How to Scrape an HTML Table into Excel in OctoparseTuesday, July 05, 2016 3:11 AM
Often we need to scrape structured tables from web pages, collect data from these tables and export the data extracted to an Excel Spreadsheet. In this tutorial, you will learn how to scrape an HTML table and grab the data from this table in Octoparse.
In this tutorial, we will use http://www.adtoi.in/md/delhi.html as an example. The GIF shows the HTML table in this website. Follow the instructions below to extract the data from the table into Excel Spreadsheet.
This video - Get Started with Octoparse in 2 Minutes will guide you through the extraction process.

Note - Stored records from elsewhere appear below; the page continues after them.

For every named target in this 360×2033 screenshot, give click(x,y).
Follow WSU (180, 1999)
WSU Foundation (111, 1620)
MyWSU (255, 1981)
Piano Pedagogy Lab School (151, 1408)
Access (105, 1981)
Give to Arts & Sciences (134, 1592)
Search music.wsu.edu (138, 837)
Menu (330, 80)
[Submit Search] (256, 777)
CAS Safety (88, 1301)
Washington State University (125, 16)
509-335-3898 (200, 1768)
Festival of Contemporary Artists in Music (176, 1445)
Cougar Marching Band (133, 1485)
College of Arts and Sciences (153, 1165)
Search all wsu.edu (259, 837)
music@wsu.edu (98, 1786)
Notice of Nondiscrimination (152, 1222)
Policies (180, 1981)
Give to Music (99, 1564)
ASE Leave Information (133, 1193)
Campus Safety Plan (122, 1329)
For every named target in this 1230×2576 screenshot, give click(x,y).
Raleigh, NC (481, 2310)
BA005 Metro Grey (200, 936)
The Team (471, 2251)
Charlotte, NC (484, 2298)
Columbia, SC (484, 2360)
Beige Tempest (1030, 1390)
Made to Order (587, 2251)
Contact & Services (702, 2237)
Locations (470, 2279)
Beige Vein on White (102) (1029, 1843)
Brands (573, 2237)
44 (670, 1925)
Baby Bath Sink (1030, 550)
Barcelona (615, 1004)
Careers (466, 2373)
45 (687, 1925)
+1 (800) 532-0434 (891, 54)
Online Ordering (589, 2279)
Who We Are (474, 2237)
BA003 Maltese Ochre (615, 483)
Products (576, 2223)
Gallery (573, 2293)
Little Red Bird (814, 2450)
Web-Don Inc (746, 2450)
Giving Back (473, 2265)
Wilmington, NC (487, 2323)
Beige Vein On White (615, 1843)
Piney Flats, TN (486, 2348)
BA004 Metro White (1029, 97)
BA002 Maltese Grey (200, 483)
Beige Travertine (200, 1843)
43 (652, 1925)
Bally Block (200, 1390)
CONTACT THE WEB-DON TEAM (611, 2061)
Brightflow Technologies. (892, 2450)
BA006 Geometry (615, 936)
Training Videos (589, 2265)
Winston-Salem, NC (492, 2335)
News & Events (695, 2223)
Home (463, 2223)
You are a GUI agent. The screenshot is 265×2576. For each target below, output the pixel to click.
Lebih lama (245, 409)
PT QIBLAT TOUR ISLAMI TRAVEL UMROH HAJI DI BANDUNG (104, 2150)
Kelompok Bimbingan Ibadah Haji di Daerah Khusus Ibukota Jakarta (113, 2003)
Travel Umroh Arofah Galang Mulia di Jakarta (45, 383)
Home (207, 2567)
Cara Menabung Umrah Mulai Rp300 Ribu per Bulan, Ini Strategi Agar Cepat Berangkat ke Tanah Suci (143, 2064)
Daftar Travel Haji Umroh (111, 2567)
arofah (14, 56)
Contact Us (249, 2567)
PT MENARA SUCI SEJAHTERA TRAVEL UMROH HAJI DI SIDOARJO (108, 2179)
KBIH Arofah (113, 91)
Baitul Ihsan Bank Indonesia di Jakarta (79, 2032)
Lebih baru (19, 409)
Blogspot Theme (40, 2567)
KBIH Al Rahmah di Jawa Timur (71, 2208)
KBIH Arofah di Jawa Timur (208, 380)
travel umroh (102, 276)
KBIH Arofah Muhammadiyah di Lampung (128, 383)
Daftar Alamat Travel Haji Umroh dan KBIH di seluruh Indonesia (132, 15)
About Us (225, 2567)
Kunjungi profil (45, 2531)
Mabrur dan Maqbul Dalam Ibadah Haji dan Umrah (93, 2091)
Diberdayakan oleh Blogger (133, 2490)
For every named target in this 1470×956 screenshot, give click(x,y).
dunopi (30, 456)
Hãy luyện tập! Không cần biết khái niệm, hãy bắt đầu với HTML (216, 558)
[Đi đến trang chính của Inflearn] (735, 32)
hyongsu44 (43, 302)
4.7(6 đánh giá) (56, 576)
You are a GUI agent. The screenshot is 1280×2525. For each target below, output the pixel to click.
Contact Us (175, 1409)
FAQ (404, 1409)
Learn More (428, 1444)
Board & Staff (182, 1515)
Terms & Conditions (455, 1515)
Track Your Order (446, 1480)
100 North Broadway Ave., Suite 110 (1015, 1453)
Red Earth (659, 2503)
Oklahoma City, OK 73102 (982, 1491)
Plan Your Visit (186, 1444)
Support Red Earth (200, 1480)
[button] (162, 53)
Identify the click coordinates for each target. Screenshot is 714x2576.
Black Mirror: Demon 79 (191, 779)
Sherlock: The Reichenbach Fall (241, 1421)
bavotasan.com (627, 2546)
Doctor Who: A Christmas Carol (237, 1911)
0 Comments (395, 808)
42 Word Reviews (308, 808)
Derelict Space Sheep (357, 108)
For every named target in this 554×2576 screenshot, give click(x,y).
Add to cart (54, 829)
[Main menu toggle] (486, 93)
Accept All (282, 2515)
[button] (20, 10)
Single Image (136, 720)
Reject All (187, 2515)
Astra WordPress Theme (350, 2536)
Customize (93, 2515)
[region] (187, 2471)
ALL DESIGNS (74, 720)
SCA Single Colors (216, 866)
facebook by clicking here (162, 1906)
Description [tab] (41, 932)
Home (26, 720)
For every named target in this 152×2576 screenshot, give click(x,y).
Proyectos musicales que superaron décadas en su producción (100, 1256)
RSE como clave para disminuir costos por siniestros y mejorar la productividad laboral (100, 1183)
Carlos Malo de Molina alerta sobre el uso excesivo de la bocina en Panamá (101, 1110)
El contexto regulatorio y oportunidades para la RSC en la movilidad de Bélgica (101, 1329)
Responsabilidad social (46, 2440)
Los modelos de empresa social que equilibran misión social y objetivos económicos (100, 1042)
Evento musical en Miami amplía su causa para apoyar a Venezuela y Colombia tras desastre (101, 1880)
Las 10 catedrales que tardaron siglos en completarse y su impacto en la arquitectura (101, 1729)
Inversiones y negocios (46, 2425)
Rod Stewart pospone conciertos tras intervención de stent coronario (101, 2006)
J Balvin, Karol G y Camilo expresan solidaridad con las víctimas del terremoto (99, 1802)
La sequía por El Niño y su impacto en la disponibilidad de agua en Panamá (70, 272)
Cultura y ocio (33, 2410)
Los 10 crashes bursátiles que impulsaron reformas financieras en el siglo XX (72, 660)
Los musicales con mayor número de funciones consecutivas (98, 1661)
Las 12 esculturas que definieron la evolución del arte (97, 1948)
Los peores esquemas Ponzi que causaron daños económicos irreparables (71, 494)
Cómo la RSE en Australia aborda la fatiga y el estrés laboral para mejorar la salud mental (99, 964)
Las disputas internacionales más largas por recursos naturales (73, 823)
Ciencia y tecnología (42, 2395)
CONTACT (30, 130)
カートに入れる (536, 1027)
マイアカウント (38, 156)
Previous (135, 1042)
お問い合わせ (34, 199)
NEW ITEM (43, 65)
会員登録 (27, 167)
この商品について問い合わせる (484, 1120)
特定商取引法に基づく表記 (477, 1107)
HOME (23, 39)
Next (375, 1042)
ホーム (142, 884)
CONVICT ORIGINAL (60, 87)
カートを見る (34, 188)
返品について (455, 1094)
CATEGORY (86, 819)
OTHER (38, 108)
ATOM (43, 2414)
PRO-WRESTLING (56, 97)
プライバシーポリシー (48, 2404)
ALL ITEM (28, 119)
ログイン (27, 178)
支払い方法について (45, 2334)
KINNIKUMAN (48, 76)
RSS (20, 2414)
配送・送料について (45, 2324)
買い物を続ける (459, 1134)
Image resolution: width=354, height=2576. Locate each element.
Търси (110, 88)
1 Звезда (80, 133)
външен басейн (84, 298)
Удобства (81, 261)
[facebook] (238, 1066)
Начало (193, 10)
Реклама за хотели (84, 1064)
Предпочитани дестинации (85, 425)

Enter the URL of the website - http://www.adtoi.in/md/delhi.html into the address bar, and open it. Don't forget to save the URL.
There are two columns in the table with the header information in the first row. The first column is the list of contact persons and the second column contains basic company information. Here we will extract the table from the second row.
Click the cell in the second column of the second row. In the pop-up window, click the <TR> tag which defines a row in an HTML table. Then create a list of item.
Select “Create a list of items”. ➜ “Add current item to the list”. ➜ “Continue to edit the list”.
Click the cell in the second column of the third row. ➜ Click the <TR> tag to select the whole row.
Select “Add current item to the list”. ➜ “Finish Creating List”. ➜ Click “Loop" to process the list.
Extract the data. Here we will extract the contact person, and the basic company information of the second row.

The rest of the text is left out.